* begin ITEMS *

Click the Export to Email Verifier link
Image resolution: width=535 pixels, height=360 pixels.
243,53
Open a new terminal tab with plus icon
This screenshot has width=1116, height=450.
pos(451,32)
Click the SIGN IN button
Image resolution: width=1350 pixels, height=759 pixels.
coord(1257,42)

* end ITEMS *

__EXERCISE INSTRUCTIONS__: Copy every one of the records above verbatim, preserving each line in its original order.

__TASK RESPONSE__:
Click the Export to Email Verifier link
Image resolution: width=535 pixels, height=360 pixels.
243,53
Open a new terminal tab with plus icon
This screenshot has width=1116, height=450.
pos(451,32)
Click the SIGN IN button
Image resolution: width=1350 pixels, height=759 pixels.
coord(1257,42)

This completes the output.